The short version of why this matters is that answering this question (calories vs. insulin vs. other) is very, very expensive to answer. You have to turn humans into lab rats for several months.  Meaning they have to live in cages (metabolic wards3), have every bite of food controlled to nearest gram, take blood and urine daily, etc. 

 To Gary’s credit, he raised $40 million dollars to get this done. However, Gary was very disappointed by the results. Here’s the bullet point version (here’s the full study): 

 What they did  

  • 2 groups of people lived in metabolic wards for 2 months! 
  • Same calories and protein. 
  • Only difference was carbs and fat. 
  • Everyone in study did one month on each diet. 
  • One month very low carb (ketogenic). 
  • One month very low fat. 
  • Results 
  • Weight loss was the same. 
  • Insulin dropped by 47% in the very low carb/ketogenic group. 
  • Fat-loss was slightly lower on ketogenic diet.  The ketogenic group lost more lean tissue. 
  • Conclusions 
  • Calories determine weight. This ends any reasonable debate.  
  • Lowering insulin levels through diet does not increase fat-loss (even when calories are equal). 

 It Happened Again 🤷

Gary’s organization funded a second, year long study that pitted low-carb vs. low-fat diets. The results were equally disappointing: weight loss was the same when calories were the same. (The folks have Examine have already done a marvelous job of summarizing this study if you’re curious.) 

 Carbs vs. Net Carbs for weight loss? 

This was the original question, and the answer is this is the wrong question because the answer won’t help you get what you really want. What you really want is to lose weight now and keep it off. So, let’s talk about that. Here’s our free nutrition guide and here’s something I learned from the French. 

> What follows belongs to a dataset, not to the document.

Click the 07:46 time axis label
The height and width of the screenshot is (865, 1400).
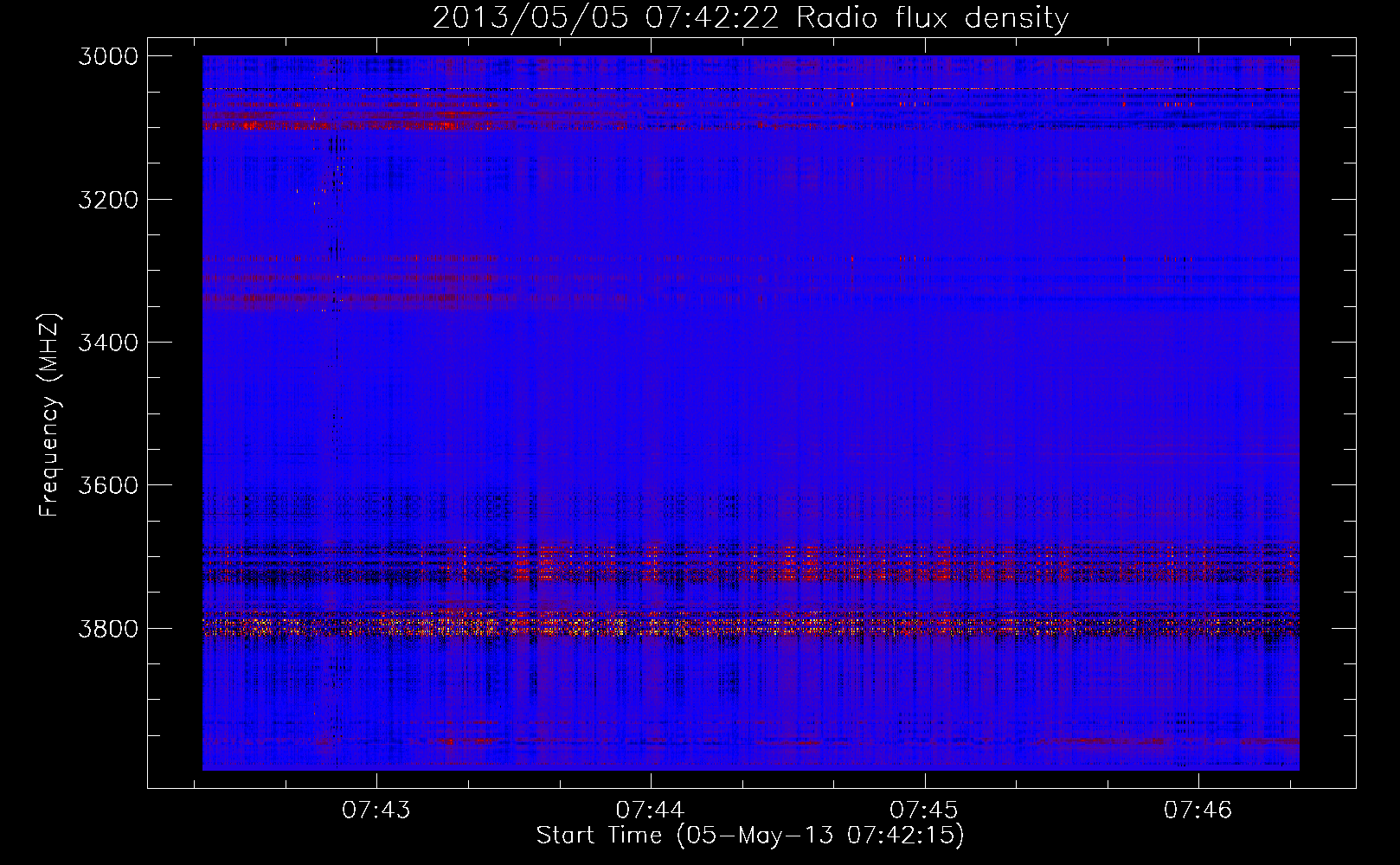(x=1198, y=810)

🔥🔥🔥🔥🔥🔥🔥 Ready to Spark your Fitness Journey?  If so, click here!! 🔥🔥🔥🔥🔥

 


[1] Gary is a wonderful person who has gone out of his way to be helpful time and time again.  He is also the reason some of the most definitive research on “why we get fat” has been funded. Unfortunately, he’s made a career out of promoting low-carb diets, so he’s having a hard time listening to the results of the research he funded and help design.

None of this is meant to be an attack on his character.

We have all been (are?) wrong about something(s).  We have all persisted in claiming to be right in spite of massive evidence to the contrary. We’ve usually have the benefit of being wrong in private

[2] Here I am getting rightfully called on my BS.

[3] A metabolic ward is a room where you can precisely measure the energy expenditure of a human.